Baptist Distinctives Day 3: Priesthood of the Believer & Individual Soul Liberty

We’ll come back and hit “Two Ordinances” tomorrow but I’m going to combine the discussion of Priesthood and Soul Liberty into one today.

The P and I of the BAPTIST acronym can most easily summed up as the “We Ain’t No Catholics” declarations.

For unlike the papists, every Baptist gets to be his very own priest and can directly access God to pray, confess his sins, and debate the efficacy of abstaining from meat on Fridays. The absence of a priest does not mean, however, that the penitent man gets a free pass. Penance will be exacted each Sunday morning after the second hymn while the organist plays Nothing Between.

Individual Soul Liberty, on the other hand, theoretically grants each individual person the right to decide for themselves what to believe and practice based on their understanding of what the Scriptures command. This is the reason why fundamentalist churches allow each person the freedom to set their own personal standards based on their convictions rather than exerting authoritarian rule. (Permit me a moment to wipe away the tears of mirth after writing that) No, but seriously though, there has never to my knowledge been a recorded case of a fundamentalist actually being caught practicing soul liberty and living to tell the tale.

Combine these two points together and they definitely prove that Baptists are not Roman Catholics. Yet, somehow, similarities remain. For all the lip service to liberty it seems that they are as dependent on the traditions of men as any person possibly could be.

“We already have our own local pope and household god, thanks. We don’t need to be bothered with yours.”

102 thoughts on “Baptist Distinctives Day 3: Priesthood of the Believer & Individual Soul Liberty”

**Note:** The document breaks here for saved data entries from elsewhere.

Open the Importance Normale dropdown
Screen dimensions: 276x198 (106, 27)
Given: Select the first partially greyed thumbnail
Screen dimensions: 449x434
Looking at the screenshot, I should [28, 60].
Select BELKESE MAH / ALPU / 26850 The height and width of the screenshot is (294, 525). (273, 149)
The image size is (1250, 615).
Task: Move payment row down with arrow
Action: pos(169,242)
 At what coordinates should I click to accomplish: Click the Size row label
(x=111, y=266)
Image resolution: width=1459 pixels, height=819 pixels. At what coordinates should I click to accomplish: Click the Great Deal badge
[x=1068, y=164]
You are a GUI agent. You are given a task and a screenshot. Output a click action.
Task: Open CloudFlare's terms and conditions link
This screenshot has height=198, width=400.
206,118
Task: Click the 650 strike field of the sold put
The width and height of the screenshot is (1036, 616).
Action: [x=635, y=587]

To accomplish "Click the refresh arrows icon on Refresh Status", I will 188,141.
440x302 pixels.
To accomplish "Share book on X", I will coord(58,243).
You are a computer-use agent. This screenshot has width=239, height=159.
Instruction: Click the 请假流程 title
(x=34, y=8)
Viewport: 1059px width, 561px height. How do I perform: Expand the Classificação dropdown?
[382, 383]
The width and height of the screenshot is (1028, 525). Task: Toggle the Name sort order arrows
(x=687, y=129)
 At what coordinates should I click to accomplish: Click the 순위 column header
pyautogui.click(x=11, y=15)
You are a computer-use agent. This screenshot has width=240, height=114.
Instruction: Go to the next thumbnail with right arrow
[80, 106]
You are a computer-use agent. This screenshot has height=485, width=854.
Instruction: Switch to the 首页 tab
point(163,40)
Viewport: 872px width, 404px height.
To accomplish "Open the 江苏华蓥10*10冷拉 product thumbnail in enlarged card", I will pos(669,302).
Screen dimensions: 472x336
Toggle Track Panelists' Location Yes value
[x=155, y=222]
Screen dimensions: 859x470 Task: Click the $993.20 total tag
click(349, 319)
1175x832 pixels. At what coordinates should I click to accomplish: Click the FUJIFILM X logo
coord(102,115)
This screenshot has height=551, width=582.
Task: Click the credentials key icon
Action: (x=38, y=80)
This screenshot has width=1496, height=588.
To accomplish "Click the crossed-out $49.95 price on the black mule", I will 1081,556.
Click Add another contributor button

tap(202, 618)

        1. But the posts keep changing as later posters add comments. Their number is relative. Are you in favor of relativism? Are you a relativistic, compromising liberal? You post counters are the heretics.

        2. BG, This is the most disappointing thing I’ve ever seen you post! Have you never taught fundy Sunday School? You should know the policy of using whatever boosts attendance numbers is the one you use. I think if a woman’s pregnant you count her as 3 until you know for sure it’s not twins. If Darrell operating the site more in line with fundy principles every hit would count on a comment count somewhere. They may not have posted their comment but every hit/click is definitely a mental comment and should count!

        3. I’ve made many mental comments on this site, but my wife usually talks my out of posting those. You can count them. 😀

        4. Each of TomK’s thought-comments counts twice, by Rob’s method, because first he thinks of a comment, and then his wife comments on his thought. If he responds to his wife with a comment on her comment on his idea for a comment, that makes three comments.

  1. The individual soul liberty part. . .Sad, but oh so true! And if you are practicing your “individual soul liberty”, someone is only too quick to judge you based on their lack thereof.

  2. Individual soul liberty and the Priesthood of every believer in the Fundie system is easy as PI.

    It is also one of the reasons they are so anti-intellectual, and suspicious of the “secular” sciences because science tells them that PI r square… “Everyone knows there ain’t never been no square pie at any Baptist fellowship, that just ain’t natural.”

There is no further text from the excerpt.